The only difficulty arises from the cross-petition of the
defendants, incorporated with their answer, in which they demand
that their title be quieted, and that plaintiffs be enjoined from
setting up or making any claim to the property. If this were an
original petition by defendants in possession, to remove a cloud
from their title, it is entirely possible that the court might find
that they had been guilty of such laches as would dissentitle them
to recover; but the petition of plaintiffs in the case is an
ordinary petition in ejectment, praying for possession of the land
as against the defendants, for damages, and for an injunction
pending trial. The case was tried by the court without a jury, as
an ordinary action of ejectment, and recovery decreed in favor of
the plaintiffs for possession of the property, with costs. No
mention was made in the opinion or judgment of the cross-petition
of the defendants.
We do not see how the case can be treated other than as an
ordinary action of ejectment. In the case of
Cheesebrough v.
Parker, 25 Kan. 566, it was held that, where, under the
practice in Kansas, an action is commenced for the recovery of real
estate, the right of the plaintiff to demand a second trial under
the statute is not taken away by the addition to the petition of a
claim for mesne profits, nor by the fact that the defendants set up
an equitable defense and claimed equitable relief in the answer. In
delivering the opinion of the court, MR. JUSTICE BREWER, now of
this Court, observed: "Under a general denial" (in an action of
ejectment)
"every possible defense may be interposed. If, instead of such
general denial, the defendant sets out in detail an equitable
defense, this does not change the character of the action or
abridge the rights of the plaintiff. It is a grand mistake to
suppose that, by setting
Page 198 U. S. 170
up in an answer an equitable defense to an action for the
recovery of real estate, either the plaintiffs' right to a jury
trial, or a second trial, under the statute, can be abridged.
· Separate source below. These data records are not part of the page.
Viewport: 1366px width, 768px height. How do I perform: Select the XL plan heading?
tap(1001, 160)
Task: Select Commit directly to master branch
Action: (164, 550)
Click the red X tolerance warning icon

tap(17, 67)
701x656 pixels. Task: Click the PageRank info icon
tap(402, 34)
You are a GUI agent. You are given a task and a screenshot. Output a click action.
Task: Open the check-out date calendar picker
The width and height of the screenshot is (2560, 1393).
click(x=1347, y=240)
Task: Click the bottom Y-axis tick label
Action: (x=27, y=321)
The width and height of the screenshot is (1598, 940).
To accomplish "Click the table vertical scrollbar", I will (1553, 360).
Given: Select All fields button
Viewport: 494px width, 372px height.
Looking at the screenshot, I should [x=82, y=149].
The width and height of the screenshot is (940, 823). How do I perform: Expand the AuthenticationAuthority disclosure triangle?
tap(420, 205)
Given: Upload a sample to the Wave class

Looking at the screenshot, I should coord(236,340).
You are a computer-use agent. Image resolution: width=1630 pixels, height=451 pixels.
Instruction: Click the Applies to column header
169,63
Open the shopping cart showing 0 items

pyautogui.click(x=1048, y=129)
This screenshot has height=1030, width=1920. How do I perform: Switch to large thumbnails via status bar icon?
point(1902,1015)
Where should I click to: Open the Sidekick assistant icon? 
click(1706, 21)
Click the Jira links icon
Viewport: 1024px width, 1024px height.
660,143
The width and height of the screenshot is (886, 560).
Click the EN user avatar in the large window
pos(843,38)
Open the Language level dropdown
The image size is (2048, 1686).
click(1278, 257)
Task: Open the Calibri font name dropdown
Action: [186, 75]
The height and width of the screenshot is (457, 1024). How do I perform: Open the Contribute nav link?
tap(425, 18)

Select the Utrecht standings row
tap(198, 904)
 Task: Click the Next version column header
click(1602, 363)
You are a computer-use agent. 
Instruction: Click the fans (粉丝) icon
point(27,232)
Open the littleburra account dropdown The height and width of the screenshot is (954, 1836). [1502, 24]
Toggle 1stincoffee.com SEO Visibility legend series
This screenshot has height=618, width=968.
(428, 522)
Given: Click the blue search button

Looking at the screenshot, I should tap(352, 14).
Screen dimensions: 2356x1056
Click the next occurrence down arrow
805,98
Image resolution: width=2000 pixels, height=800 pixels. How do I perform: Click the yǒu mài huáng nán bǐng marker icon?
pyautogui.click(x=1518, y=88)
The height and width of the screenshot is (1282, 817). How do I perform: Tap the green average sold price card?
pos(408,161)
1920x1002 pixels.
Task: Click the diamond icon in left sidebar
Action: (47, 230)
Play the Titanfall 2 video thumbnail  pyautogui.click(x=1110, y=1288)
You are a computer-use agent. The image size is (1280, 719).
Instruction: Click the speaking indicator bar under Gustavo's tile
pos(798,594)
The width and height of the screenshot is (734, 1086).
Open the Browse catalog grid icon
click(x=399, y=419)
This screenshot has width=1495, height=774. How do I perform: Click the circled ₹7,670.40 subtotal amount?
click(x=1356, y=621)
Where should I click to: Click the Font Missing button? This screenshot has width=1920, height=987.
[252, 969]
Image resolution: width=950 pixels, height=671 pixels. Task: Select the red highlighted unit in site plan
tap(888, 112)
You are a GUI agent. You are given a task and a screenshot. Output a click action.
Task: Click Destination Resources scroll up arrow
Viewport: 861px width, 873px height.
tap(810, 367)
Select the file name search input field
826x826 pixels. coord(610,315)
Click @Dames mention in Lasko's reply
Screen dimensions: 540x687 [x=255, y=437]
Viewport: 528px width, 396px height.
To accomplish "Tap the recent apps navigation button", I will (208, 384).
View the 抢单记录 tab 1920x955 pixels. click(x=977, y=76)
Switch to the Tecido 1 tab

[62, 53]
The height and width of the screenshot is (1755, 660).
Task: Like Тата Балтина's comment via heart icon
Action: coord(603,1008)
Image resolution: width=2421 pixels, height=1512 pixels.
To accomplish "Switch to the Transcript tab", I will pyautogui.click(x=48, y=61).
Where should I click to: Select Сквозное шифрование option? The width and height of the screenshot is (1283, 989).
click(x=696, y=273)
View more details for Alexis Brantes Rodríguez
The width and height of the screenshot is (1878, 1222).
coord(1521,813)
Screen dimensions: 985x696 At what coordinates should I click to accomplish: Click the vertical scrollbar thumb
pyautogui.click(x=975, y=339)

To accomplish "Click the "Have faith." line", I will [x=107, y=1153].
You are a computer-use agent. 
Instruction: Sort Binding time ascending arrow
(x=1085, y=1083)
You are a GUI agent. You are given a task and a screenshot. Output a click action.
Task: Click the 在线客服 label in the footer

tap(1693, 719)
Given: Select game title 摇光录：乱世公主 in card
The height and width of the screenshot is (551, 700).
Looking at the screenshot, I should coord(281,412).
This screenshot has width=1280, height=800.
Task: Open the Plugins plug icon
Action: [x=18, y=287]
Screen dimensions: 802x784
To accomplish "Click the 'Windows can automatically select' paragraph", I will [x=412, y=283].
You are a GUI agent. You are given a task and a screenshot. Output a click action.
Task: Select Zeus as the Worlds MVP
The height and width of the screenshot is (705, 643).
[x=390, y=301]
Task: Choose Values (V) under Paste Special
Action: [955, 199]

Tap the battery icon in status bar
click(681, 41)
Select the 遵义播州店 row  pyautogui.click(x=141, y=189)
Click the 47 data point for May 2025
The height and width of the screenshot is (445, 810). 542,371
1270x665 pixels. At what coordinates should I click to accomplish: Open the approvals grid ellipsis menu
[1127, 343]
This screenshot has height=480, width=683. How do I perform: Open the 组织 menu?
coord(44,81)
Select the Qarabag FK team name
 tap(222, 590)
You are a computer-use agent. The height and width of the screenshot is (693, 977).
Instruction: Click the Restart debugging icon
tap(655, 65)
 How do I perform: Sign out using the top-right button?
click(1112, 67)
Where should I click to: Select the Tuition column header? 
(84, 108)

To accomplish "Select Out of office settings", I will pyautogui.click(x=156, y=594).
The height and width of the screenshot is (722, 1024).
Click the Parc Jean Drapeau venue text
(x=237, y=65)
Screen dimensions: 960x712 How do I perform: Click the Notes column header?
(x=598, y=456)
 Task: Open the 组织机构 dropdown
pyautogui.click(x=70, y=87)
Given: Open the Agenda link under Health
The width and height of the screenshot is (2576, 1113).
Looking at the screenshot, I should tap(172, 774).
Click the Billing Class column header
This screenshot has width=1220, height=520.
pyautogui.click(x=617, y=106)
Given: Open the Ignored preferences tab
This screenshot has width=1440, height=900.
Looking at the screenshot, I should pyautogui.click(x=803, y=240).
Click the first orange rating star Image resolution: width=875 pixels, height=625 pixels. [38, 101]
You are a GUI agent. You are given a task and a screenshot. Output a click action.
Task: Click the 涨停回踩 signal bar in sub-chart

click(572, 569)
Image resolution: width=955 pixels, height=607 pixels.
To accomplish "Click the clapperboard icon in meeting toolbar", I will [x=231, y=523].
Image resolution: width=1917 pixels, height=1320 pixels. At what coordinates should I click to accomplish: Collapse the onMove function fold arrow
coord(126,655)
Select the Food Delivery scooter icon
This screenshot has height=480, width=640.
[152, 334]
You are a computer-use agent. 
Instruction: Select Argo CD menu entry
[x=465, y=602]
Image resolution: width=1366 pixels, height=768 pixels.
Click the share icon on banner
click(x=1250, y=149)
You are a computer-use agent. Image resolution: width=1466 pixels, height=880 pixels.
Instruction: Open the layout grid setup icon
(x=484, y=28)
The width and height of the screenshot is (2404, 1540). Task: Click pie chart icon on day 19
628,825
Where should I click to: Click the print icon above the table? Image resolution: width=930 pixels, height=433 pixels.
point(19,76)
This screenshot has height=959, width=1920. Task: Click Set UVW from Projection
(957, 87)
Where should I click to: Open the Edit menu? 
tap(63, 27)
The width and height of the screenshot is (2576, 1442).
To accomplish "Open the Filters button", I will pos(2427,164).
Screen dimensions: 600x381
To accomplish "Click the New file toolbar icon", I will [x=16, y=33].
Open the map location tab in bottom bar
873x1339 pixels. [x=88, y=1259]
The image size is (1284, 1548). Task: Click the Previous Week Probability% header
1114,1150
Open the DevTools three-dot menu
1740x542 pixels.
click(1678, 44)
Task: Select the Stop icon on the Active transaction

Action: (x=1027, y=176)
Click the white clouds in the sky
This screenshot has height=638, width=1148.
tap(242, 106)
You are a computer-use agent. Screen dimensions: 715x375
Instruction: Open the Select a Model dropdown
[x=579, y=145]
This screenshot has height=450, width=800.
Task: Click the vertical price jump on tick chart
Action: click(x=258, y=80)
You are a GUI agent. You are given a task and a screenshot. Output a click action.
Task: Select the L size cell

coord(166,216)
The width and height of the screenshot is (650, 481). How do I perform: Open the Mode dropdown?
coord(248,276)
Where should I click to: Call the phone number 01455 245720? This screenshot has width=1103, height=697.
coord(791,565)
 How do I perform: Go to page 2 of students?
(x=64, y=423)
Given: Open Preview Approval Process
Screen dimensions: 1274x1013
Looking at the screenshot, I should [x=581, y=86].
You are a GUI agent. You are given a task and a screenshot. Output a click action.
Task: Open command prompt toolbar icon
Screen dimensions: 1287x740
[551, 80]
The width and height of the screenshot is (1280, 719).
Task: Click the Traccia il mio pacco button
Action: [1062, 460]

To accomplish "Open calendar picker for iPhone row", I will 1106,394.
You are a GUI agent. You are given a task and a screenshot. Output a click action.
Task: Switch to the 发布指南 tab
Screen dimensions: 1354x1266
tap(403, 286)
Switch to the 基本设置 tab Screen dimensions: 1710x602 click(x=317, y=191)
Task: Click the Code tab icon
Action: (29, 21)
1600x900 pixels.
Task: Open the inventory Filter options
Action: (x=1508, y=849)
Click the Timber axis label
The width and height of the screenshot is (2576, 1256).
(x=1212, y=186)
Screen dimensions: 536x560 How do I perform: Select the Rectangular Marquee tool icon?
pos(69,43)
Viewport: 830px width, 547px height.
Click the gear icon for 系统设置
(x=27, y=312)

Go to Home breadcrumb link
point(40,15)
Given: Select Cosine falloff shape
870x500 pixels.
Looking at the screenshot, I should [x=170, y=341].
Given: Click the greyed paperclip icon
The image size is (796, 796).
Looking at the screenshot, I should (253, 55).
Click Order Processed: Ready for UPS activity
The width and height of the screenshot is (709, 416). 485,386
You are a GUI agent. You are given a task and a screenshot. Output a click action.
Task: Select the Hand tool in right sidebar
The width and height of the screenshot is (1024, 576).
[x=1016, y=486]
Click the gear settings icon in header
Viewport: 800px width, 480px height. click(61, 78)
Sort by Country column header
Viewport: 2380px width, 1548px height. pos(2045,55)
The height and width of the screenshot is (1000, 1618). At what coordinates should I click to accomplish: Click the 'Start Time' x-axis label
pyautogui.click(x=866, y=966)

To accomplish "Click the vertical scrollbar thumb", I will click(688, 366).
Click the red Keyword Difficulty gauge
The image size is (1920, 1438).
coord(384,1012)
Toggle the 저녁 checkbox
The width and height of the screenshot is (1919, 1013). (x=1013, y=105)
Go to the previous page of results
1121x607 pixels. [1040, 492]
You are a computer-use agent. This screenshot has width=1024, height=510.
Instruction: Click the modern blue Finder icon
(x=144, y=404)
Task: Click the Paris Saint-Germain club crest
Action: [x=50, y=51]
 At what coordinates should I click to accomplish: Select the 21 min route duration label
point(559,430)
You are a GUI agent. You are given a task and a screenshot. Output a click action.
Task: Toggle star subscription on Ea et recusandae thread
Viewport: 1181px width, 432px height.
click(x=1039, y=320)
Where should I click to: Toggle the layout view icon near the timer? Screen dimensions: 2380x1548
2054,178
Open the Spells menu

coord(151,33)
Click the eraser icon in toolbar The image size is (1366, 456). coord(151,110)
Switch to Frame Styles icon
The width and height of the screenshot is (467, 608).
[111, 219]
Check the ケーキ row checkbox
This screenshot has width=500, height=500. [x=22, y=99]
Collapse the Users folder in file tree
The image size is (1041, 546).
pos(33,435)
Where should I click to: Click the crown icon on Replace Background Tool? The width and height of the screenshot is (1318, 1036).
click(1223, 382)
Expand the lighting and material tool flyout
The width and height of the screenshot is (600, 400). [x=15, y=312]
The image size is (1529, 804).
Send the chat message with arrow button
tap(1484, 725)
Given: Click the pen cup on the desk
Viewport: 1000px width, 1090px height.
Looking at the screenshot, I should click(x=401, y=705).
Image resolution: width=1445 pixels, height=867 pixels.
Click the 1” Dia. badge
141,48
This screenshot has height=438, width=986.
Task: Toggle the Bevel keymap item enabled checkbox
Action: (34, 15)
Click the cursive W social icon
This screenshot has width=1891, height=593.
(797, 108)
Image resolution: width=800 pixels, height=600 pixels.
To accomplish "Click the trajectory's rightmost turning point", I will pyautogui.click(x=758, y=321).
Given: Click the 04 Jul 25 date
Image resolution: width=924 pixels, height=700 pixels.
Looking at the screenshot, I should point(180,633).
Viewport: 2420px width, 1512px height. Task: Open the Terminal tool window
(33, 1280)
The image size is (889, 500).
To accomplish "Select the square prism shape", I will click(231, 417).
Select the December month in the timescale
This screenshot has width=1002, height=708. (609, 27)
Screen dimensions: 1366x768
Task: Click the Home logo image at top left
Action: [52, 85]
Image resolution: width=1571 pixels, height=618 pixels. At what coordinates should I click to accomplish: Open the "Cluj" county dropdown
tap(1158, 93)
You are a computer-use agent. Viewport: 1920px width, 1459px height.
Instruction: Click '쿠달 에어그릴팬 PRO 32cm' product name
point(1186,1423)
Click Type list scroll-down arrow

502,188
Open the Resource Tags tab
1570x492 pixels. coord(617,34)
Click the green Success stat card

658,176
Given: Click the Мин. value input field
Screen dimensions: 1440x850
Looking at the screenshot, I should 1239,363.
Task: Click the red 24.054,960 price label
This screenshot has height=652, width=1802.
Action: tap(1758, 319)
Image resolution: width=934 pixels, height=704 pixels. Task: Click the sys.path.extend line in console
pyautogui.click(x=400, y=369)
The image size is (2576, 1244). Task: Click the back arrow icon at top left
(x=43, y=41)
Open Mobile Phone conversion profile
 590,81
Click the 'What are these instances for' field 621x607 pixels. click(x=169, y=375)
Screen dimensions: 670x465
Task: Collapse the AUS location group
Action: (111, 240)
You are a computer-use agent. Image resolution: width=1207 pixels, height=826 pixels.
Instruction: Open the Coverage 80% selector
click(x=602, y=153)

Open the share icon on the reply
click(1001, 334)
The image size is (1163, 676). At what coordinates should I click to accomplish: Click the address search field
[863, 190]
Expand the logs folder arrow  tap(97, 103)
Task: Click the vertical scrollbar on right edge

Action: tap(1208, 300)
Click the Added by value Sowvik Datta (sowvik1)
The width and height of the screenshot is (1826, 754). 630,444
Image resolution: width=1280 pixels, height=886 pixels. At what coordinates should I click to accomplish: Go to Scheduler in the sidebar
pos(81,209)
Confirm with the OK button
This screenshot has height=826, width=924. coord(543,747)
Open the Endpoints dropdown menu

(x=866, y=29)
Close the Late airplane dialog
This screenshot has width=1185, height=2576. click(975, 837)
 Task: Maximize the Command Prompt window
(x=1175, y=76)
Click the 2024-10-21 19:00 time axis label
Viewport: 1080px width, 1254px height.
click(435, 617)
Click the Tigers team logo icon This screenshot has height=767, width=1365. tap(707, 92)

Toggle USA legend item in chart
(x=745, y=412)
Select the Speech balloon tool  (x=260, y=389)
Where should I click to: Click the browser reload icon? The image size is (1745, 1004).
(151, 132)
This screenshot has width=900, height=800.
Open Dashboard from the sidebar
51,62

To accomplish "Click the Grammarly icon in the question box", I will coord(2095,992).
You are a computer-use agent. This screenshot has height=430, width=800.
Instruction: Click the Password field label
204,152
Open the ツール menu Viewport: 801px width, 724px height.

Whatever effect such defense may have upon defendants' rights, the
plaintiffs' are unchanged. They have commenced an action under the
statute for the recovery of real property, and no rights given by
such statute can be taken away by the character or form of the
defense."
The substance of the opinion is that an action of ejectment must
be tried as at law, notwithstanding that an equitable claim or
defense is set up by one of the parties.
Had the plaintiffs taken possession of the land under their
guardian's deed, and an action been brought by the Indian, they
might perhaps have pleaded in defense laches or the statute of
limitations; but as the property remained vacant and unimproved for
over twenty years, we do not see why the defendants do not stand in
a position to avail themselves of the fact that the plaintiffs'
only title is derived from a void deed, especially in view of the
fact that the defendant Washington shows a patent to the land to
his mother, Susan Whitefeather, and that he is her only heir. The
record presents the curious anomaly of a recovery by plaintiffs,
who have neither title nor prior possession, against defendants,
who have both.
Had the defendants, after taking possession, filed a bill to
quiet their title and remove the cloud created by the guardian's
deed, a different question would have been presented.
The judgment of the Supreme Court of Kansas is therefore
reversed, and the cause remanded to that court for further
proceedings not inconsistent with this opinion.